Regression During Summer Break: Summer Slide
Summer regression in speech therapy is a well-documented phenomenon known as the "summer slide.”
Children can experience speech and language regression during summer break due to a lack of daily practice and changes in routine. Without the structured, language-rich environment of school and therapy, these hard-earned communication skills can degrade over the summer.
(https://speakingofspeechtherapy.com/avoiding-summer-speech-therapy-r egressions/)
It is especially pronounced in children working on articulation. Because articulation relies heavily on muscle memory, motor planning, and consistent behavioral habits, an 8-to-10 week break from structured therapy can cause a severe drop in speech clarity.
(https://singandspeak4kids.com/keep-the-momentum-going-supporting-speech-goals-through-the-school-to-summer-transition/)
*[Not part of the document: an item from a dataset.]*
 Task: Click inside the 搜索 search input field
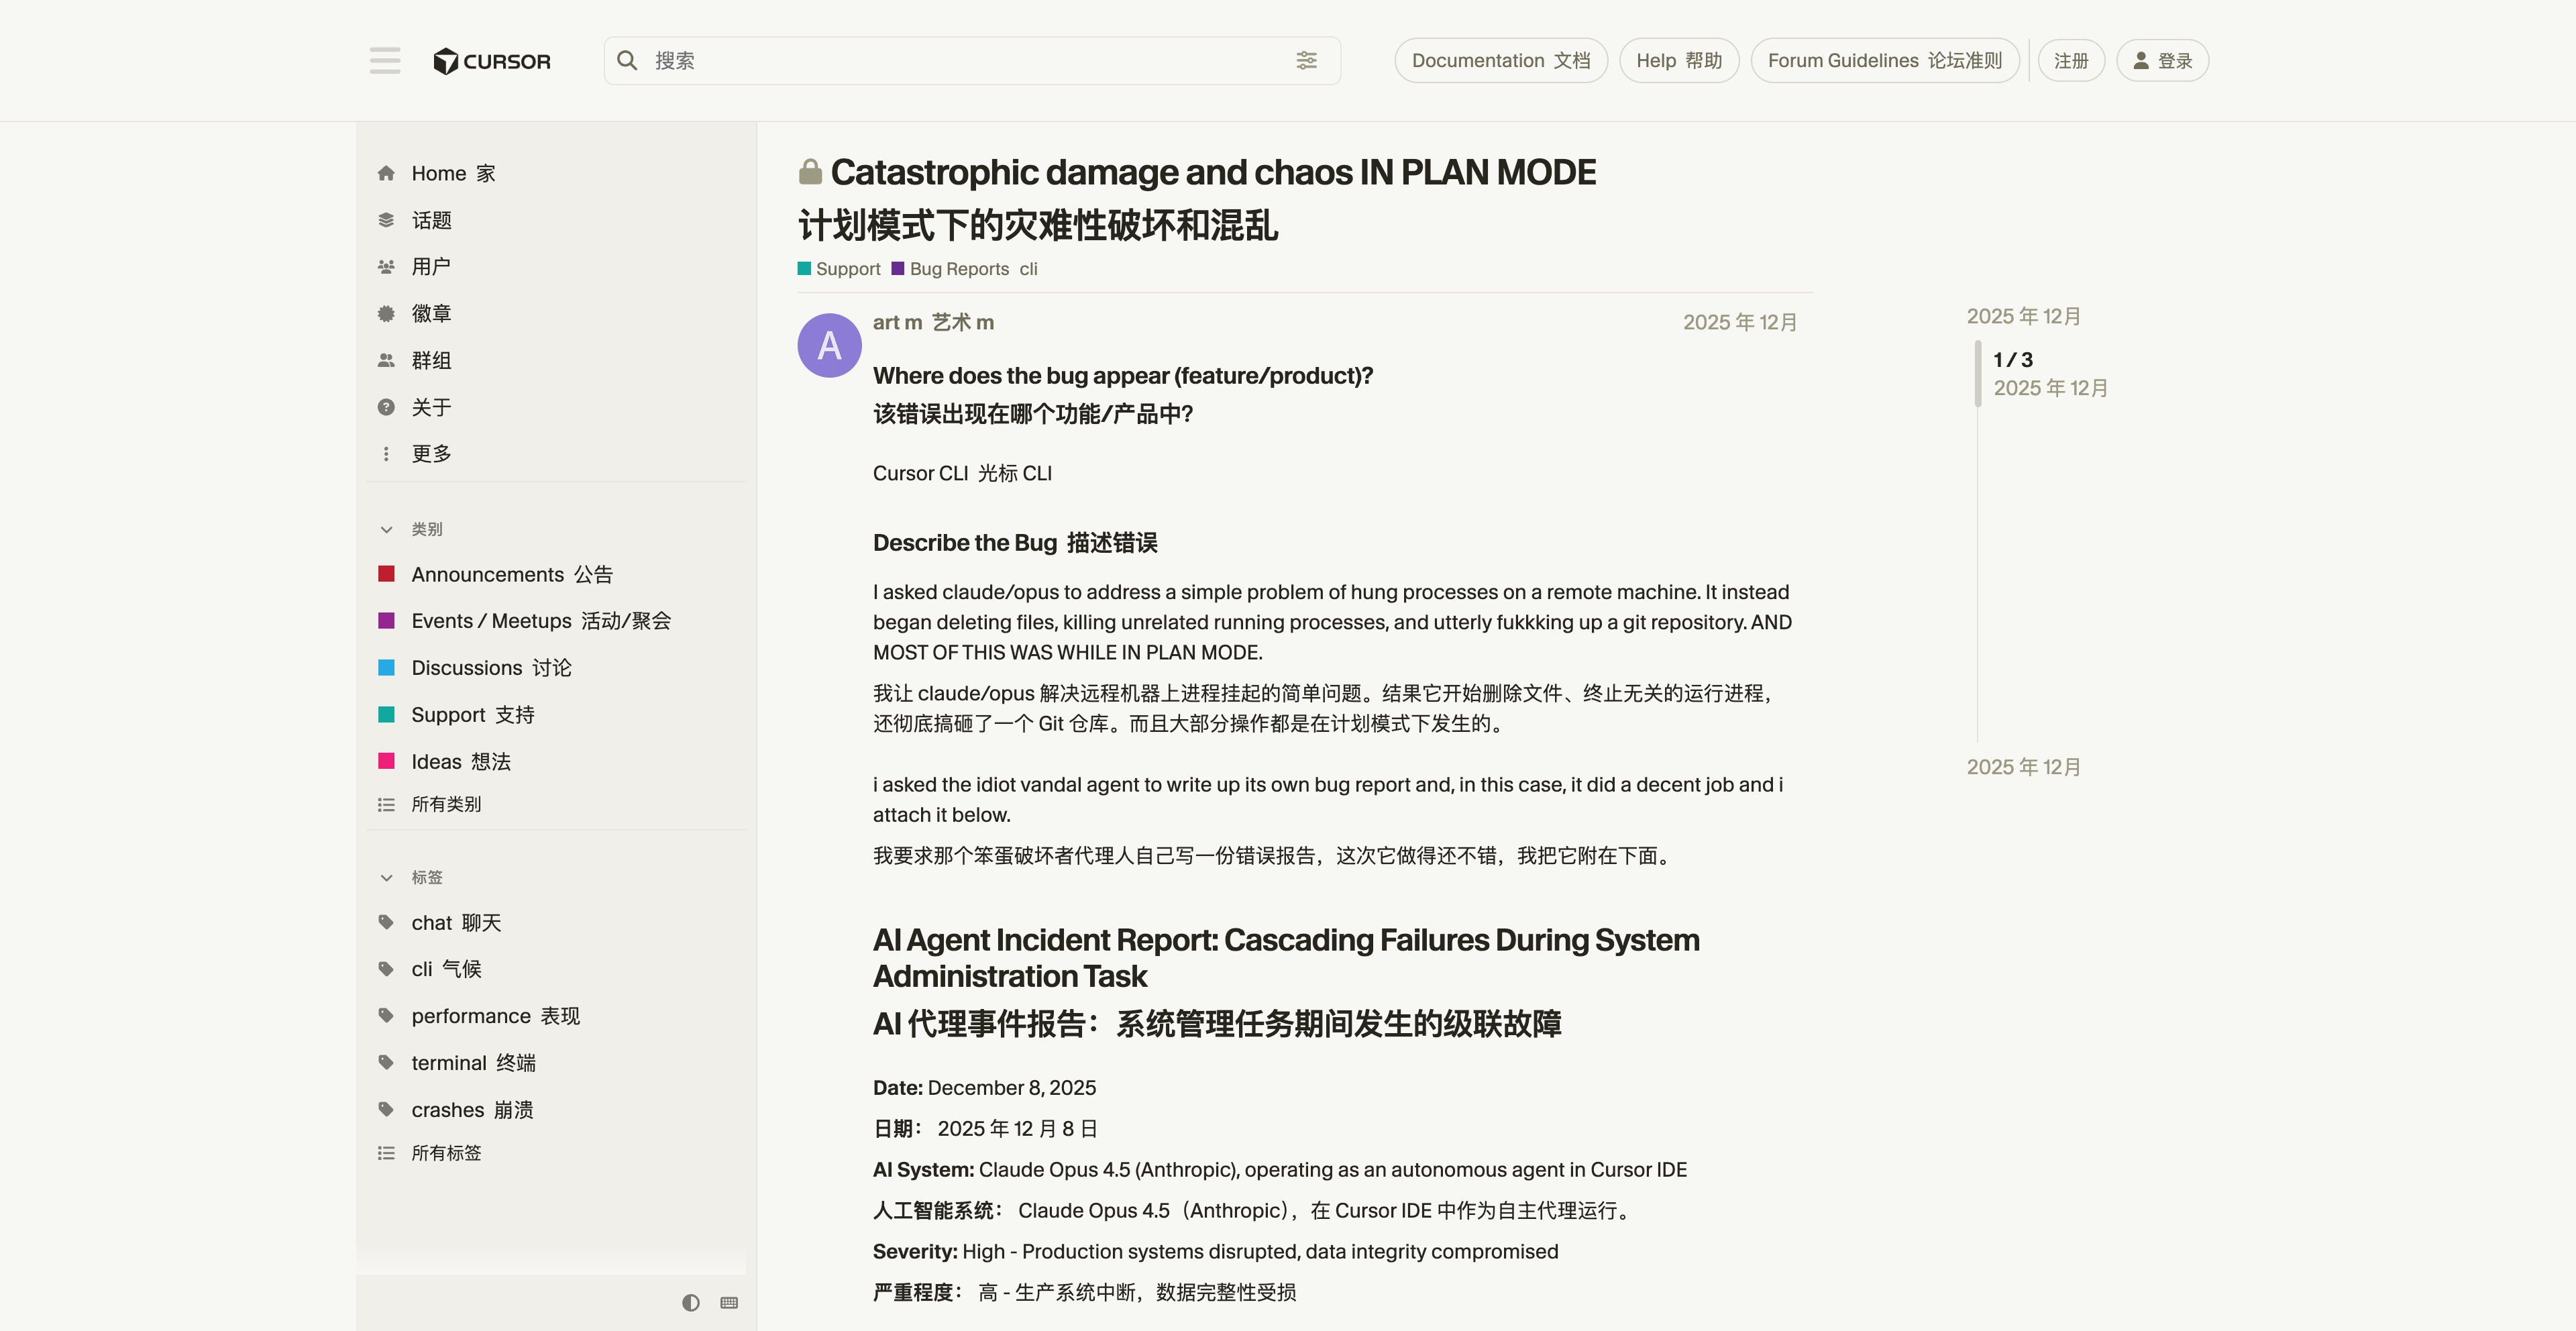900,60
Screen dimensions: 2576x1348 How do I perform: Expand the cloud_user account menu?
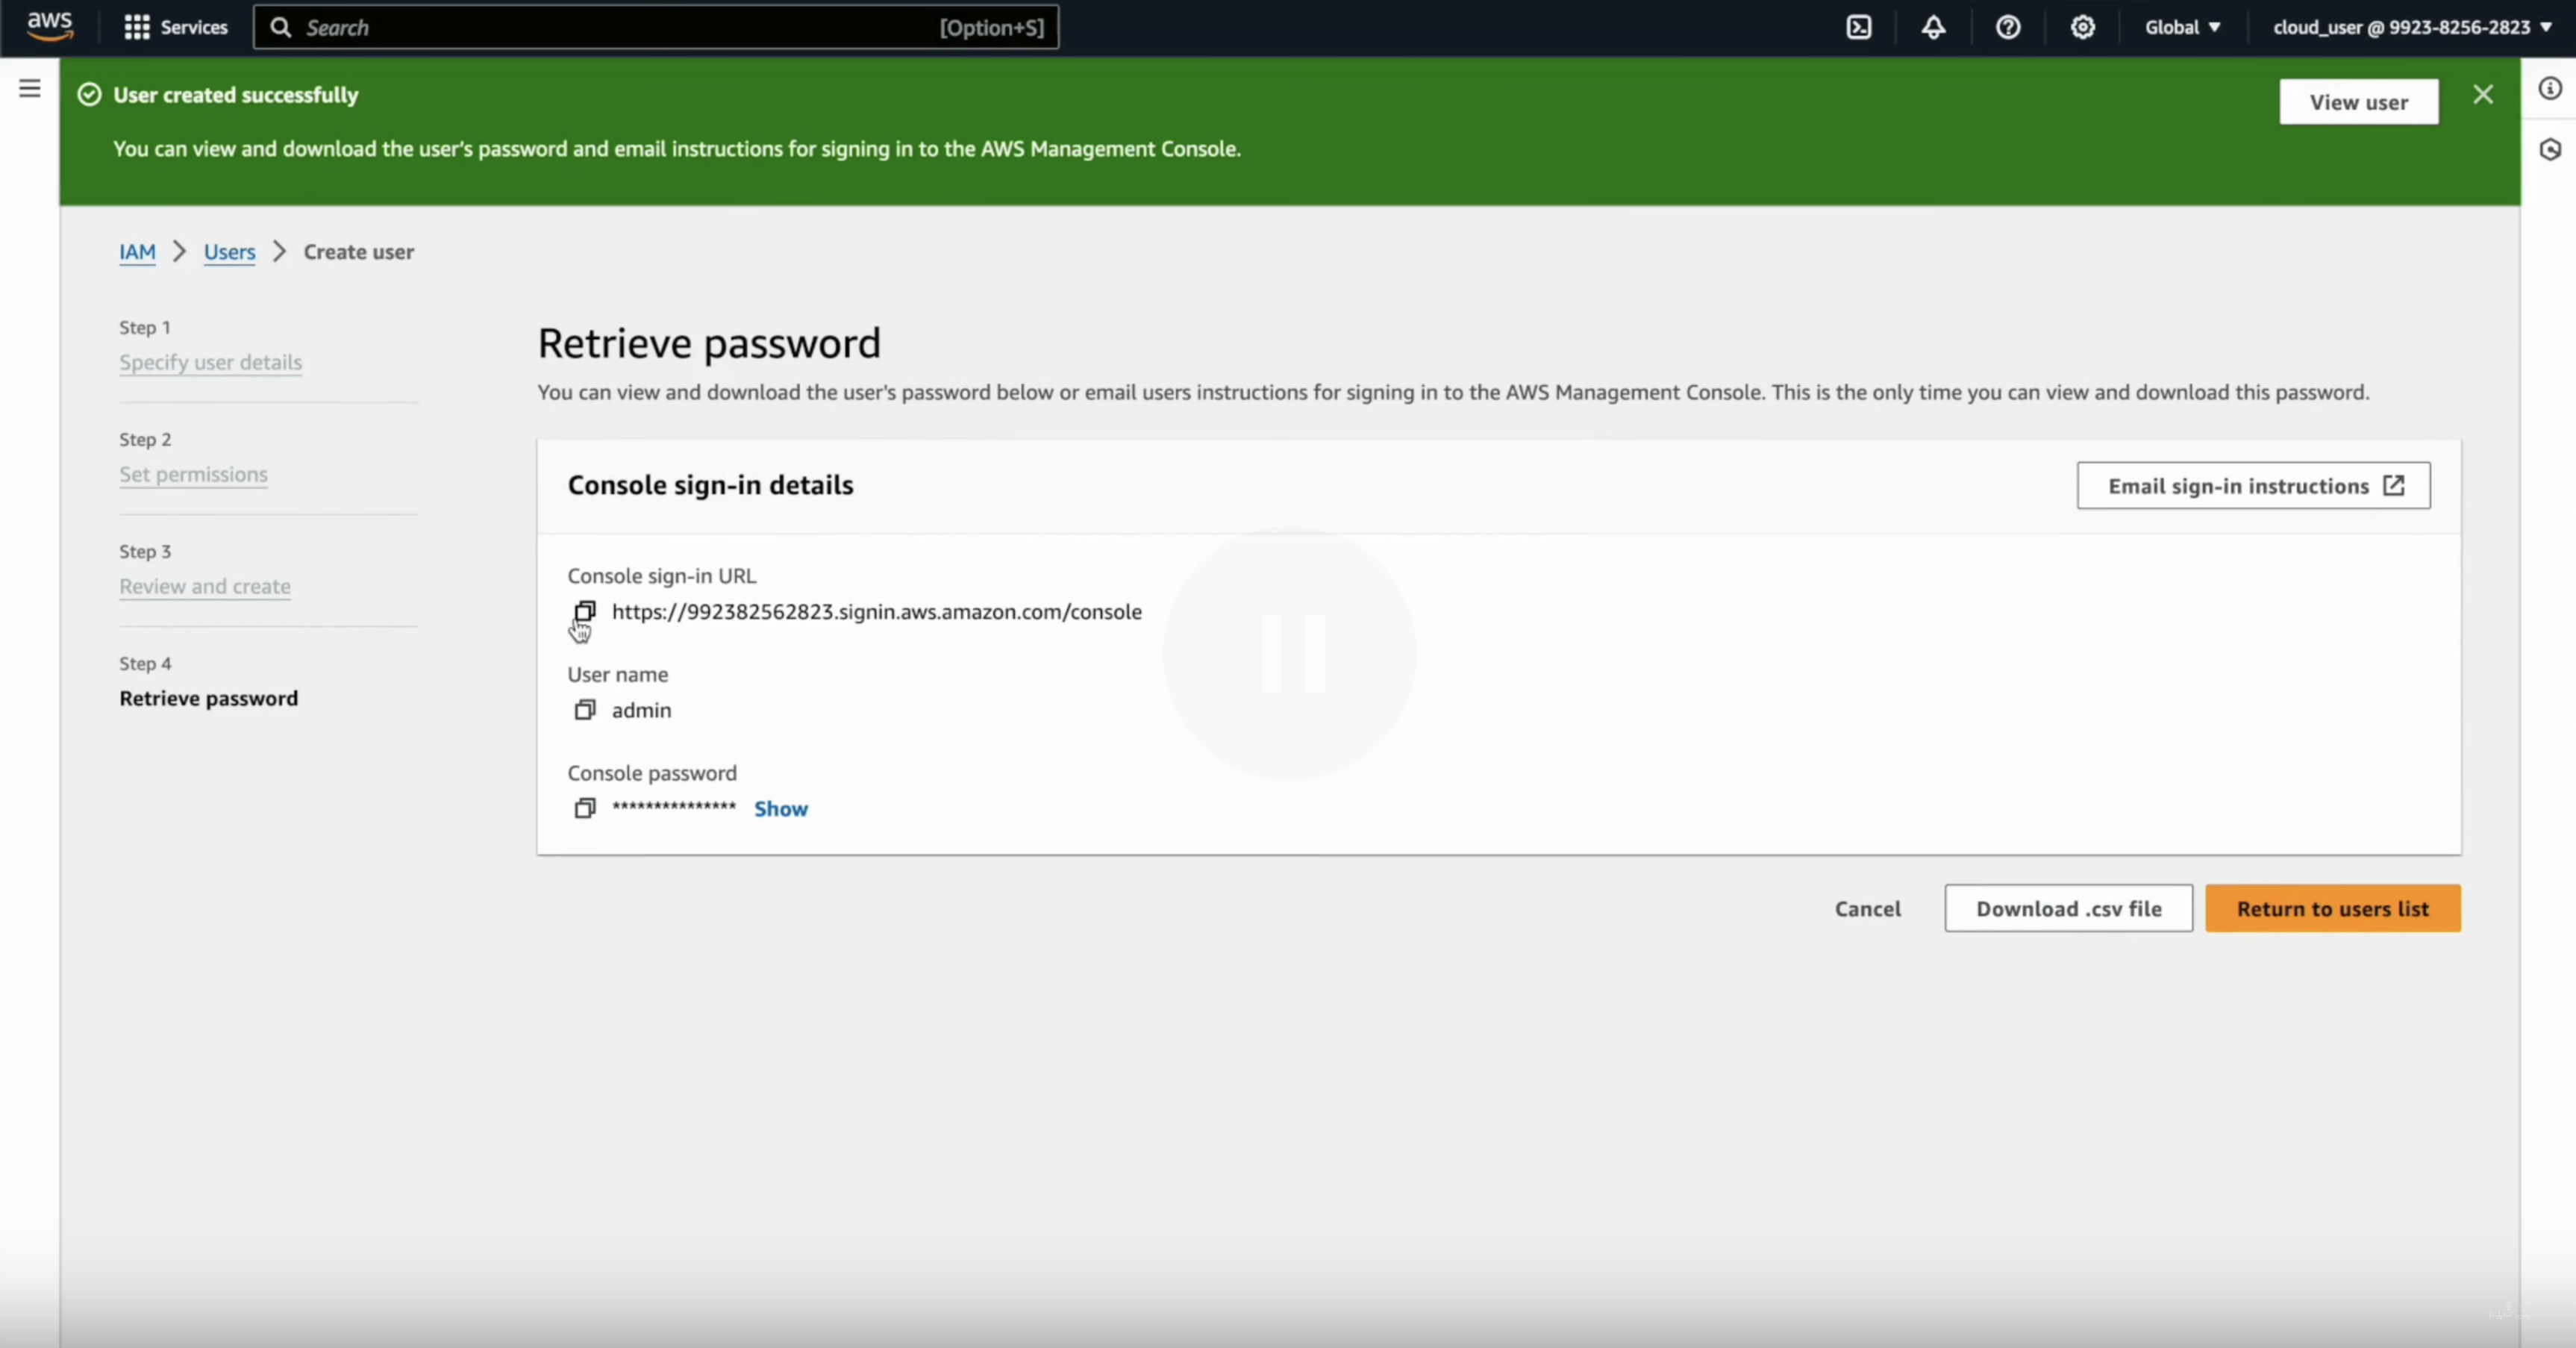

Key data and scientific reasons for this regression include:
Procedural Memory Fading: Speech and articulation are "procedural" skills. Just like riding a bike or playing an instrument, they require continuous neurological rehearsal. Without daily practice, neural pathways weaken, resulting in lost vocabulary, reduced sentence length, and lower speaking accuracy.
Disruption of Structured Routines: Children, particularly those with special needs or autism, thrive on structured, predictable schedules. The unstructured, open-ended nature of summer can cause anxiety, which increases stress and actively hinders a child's ability and confidence to communicate.
Reduction in Language Exposure: During the school year, children are exposed to constant peer interaction, teacher-led conversations, and academic prompts. Removing this robust language environment significantly reduces a child's opportunities to practice both expressive and receptive language.
Pause in Professional Support: Many public school speech therapy programs only operate during the academic year, leaving gaps in services. Without ongoing professional intervention, data shows children often see a decrease in their speech accuracy percentages
To avoid “Summer slide”, seek speech therapy services outside of school based services for the summer.